Transposer le choeur grec
Depuis plusieurs décennies, en France, le chœur grec traditionnel, tel qu'il était conçu dans l'Antiquité (nombreux, chantant à l'unisson, avec une chorégraphie stylisée), n'est plus représenté dans les mises en scène. Cependant, il n'est jamais complètement supprimé. Les metteurs en scène cherchent à transposer le chœur de manière cohérente avec leur vision artistique, souvent en réduisant le nombre de participants ou en remplaçant les chants par de la parole.
Par exemple, Jacques Lassalle dans Médée utilise une seule actrice pour représenter le chœur, soulignant la solitude du personnage. Dans Alceste, le chœur interprète des chants en grec ancien sur des polyphonies corses. Stéphane Braunschweig, dans Prométhée enchaîné, confie le rôle du chœur à une violoncelliste. Guillaume Delaveau, dans Iphigénie chez les Taures, sépare le chœur dans un espace poétique, accompagné d'un piano.
Éloigner ou rapprocher
Même si un texte traduit de façon très fidèle ou avec un style ancien, comme la version d’Ajax par Leconte de Lisle, peut sembler éloigné de notre époque, cela n’empêche pas une mise en scène moderne. Par exemple, Stéphane Braunschweig a utilisé cette traduction en 1991, mais il y a intégré des éléments actuels comme des costumes modernes, des micros ou encore des vidéos.
Dans de nombreuses mises en scène récentes, passé et présent se mélangent. On trouve des éléments traditionnels comme des masques ou des chants, et d’autres très contemporains.

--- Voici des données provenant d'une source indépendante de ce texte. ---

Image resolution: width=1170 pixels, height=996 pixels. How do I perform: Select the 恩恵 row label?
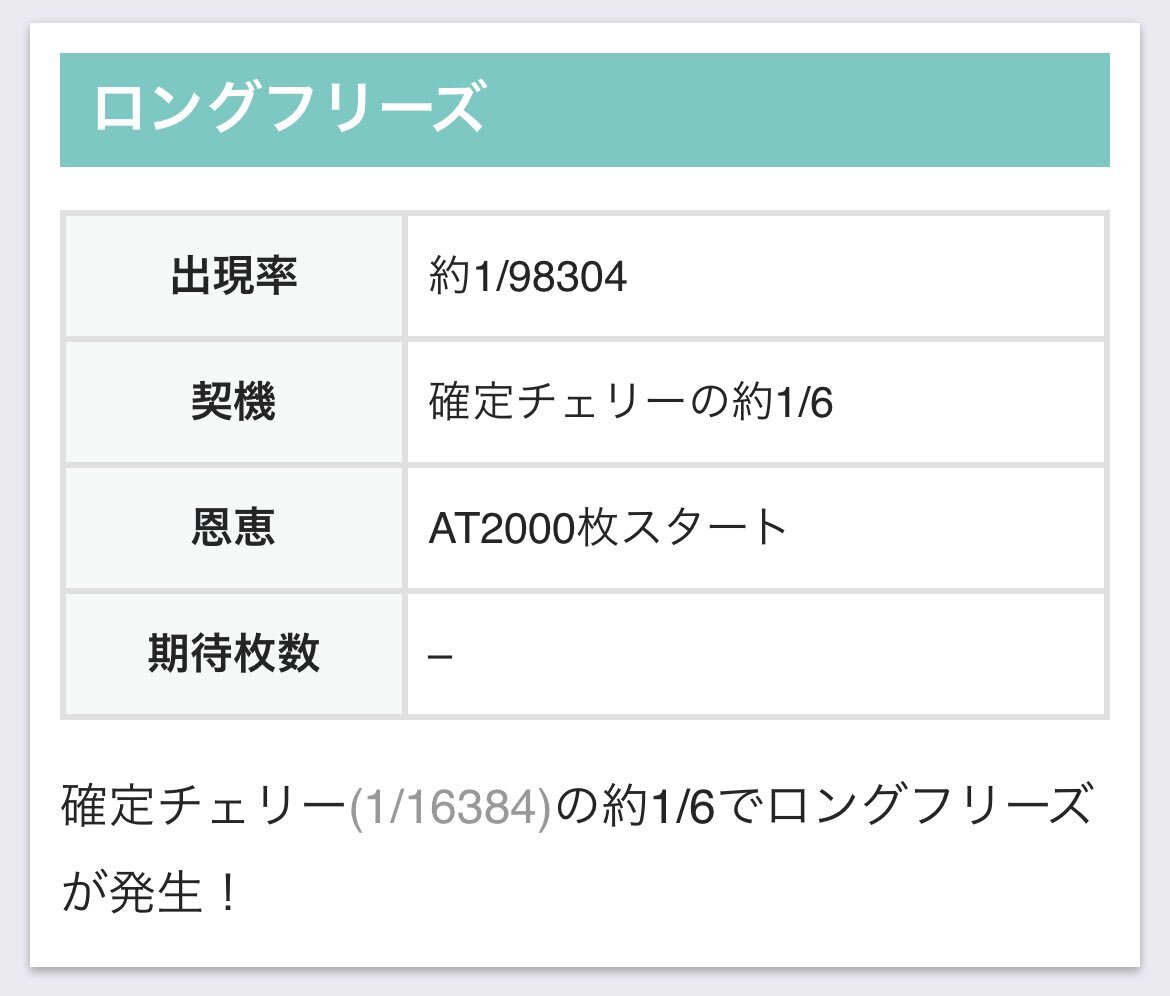[234, 527]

Ce mélange ne vise pas seulement à montrer que ces œuvres sont « éternelles ». Non pas pour célébrer la valeur éternelle de ces œuvres, mais, à l'instar des poètes athéniens qui conjuguaient dans leurs tragédies le temps du mythe et celui de la cité du Ve siècle, pour tenir en éveil le jugement du public et lui rappeler que son plaisir de spectateur doit aller de pair avec son rôle de citoyen.